Les Grecs ont-ils cru à leurs mythes ?

J’avoue qu’ayant lu la biographie de Paul Veyne sur Wikipedia, j’avais envie d’aimer son livre. Son parcours d’un milieu modeste jusqu’au Collège de France comme spécialiste de l’antiquité suscite l’admiration et le respect : il a été le premier de sa famille à obtenir son Bac.
Je me suis donc accroché, dans ce livre très érudit, tout en nuances, stimulant, mais dont le fil n’apparait pas clairement, au-delà des questions soulevées sur les « modes de croyances » et « programmes de vérité ». Les auteurs grecs croyaient-ils à leurs mythes ? Tantôt historiens, tantôt philologues, tantôt critiques, leur rapport à leurs propres croyances, et à celles de leurs ancêtres étaient pour le moins complexes. Comme les nôtres.
Et c’est à la toute fin que j’ai compris : ce livre est écrit à l’envers. Ou plutôt : c’est un livre très français dans sa construction. Les anglo-saxons, généralement, récapitulent en début d’ouvrage les thèses principales, quitte à les caricaturer un peu, pour ensuite rentrer dans le détail et l’argumentation. Ici, c’est l’inverse : on suit un raisonnement sans avoir eu l’exposé de la thèse, pour découvrir, dans le dévoilement final, quel était le propos.

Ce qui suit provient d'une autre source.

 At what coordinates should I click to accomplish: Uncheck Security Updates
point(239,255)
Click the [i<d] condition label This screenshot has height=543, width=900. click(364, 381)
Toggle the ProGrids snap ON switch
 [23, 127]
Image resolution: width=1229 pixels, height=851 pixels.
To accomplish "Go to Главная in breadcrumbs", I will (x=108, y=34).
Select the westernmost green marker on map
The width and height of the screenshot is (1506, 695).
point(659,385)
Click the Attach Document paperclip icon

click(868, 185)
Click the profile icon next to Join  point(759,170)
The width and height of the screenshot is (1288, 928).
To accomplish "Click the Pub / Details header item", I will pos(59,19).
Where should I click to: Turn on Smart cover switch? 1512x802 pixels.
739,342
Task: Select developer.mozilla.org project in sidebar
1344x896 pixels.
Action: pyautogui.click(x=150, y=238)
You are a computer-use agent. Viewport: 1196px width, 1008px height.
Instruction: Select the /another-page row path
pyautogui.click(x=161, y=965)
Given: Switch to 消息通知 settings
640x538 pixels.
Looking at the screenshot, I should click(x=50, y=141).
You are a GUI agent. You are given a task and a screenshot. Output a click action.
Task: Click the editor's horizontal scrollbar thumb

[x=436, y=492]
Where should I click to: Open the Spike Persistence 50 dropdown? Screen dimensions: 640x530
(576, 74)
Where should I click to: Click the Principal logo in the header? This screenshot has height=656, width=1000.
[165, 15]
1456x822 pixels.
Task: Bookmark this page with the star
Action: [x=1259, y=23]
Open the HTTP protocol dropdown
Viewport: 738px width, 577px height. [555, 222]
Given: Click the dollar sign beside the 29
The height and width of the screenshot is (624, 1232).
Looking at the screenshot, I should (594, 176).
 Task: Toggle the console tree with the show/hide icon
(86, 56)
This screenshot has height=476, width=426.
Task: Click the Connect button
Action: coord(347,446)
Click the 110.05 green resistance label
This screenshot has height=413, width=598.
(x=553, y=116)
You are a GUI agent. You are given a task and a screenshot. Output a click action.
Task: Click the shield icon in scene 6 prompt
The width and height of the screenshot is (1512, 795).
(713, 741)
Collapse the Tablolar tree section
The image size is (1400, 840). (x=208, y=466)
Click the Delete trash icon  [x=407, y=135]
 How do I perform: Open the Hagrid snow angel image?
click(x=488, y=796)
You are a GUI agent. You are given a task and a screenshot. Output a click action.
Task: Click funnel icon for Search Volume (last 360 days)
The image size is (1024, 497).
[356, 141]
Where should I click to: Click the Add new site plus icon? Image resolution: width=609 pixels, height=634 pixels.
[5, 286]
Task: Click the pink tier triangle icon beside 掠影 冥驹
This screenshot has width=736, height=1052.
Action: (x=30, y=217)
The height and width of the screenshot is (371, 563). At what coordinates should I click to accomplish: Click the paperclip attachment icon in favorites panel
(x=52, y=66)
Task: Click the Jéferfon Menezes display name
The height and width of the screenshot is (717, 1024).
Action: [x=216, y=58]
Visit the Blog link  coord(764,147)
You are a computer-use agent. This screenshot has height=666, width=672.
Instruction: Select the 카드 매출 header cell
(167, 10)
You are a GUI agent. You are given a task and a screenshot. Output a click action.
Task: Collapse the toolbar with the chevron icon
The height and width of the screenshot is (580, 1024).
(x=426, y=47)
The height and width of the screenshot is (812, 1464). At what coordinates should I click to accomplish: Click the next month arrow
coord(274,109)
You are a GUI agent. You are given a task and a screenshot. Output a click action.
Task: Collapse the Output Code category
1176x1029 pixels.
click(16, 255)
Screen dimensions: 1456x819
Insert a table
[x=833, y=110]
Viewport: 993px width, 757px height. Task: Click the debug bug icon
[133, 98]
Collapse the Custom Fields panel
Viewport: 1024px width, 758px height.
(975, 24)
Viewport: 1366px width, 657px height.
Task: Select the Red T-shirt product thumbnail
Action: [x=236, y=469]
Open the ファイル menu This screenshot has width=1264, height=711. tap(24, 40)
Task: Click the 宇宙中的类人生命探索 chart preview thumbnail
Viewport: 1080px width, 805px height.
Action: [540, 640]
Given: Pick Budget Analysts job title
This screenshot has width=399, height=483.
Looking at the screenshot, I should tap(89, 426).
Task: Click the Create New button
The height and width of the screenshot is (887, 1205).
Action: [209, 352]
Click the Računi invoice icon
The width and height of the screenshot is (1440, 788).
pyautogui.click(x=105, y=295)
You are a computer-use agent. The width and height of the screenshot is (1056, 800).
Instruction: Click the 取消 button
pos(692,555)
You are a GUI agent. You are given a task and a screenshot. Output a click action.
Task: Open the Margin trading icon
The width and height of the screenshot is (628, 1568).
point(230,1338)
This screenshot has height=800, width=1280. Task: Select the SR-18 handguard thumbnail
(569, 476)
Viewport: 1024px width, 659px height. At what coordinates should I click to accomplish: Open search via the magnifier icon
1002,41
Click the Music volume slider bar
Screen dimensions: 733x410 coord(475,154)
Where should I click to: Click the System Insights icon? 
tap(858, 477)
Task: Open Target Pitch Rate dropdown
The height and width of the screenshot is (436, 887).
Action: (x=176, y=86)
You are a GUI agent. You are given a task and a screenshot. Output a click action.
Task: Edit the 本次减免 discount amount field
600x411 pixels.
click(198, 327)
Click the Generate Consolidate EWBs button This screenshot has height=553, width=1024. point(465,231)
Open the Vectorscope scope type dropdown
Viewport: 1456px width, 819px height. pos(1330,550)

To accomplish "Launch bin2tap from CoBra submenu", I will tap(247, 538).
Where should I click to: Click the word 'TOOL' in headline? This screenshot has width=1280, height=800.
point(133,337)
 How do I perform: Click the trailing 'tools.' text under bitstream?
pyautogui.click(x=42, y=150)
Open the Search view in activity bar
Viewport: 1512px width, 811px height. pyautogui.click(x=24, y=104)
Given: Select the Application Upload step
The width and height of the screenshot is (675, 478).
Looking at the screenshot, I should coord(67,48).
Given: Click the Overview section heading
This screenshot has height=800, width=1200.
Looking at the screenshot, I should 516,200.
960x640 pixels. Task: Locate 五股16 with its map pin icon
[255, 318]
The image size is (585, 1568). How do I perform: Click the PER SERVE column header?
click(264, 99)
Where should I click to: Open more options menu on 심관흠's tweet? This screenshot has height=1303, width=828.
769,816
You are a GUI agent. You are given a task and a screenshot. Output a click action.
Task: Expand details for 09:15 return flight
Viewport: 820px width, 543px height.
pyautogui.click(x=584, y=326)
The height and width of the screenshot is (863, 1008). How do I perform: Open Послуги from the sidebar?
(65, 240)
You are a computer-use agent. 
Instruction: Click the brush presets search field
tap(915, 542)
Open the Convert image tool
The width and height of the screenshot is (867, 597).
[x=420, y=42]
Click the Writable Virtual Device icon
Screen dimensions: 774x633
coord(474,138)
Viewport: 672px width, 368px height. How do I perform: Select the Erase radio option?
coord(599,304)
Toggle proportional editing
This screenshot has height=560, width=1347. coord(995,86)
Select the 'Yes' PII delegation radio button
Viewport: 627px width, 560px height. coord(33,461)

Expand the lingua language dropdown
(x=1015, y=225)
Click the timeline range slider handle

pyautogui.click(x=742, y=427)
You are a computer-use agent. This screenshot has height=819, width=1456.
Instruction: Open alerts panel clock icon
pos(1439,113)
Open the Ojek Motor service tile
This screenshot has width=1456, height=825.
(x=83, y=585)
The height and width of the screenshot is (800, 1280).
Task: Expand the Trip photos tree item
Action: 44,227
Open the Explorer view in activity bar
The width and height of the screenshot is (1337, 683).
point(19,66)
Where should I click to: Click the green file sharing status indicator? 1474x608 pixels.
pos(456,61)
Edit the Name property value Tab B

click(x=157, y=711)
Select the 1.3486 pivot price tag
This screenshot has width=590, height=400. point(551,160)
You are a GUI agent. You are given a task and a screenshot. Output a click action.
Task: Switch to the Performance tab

J’avoue préférer la méthode anglo-saxonne qui annonce la couleur.
Le dernier paragraphe (!) du livre donne donc le propos du livre :

Le propos de ce livre était donc très simple. A la seule lecture du titre, quiconque a la moindre culture historique aura répondu d’avance : « Mais bien sûr qu’ils y croyaient, à leurs mythes! » Nous avons simplement voulu faire en sorte que ce qui était évident de « ils » le soit aussi pour nous et dégager les implications de cette vérité première.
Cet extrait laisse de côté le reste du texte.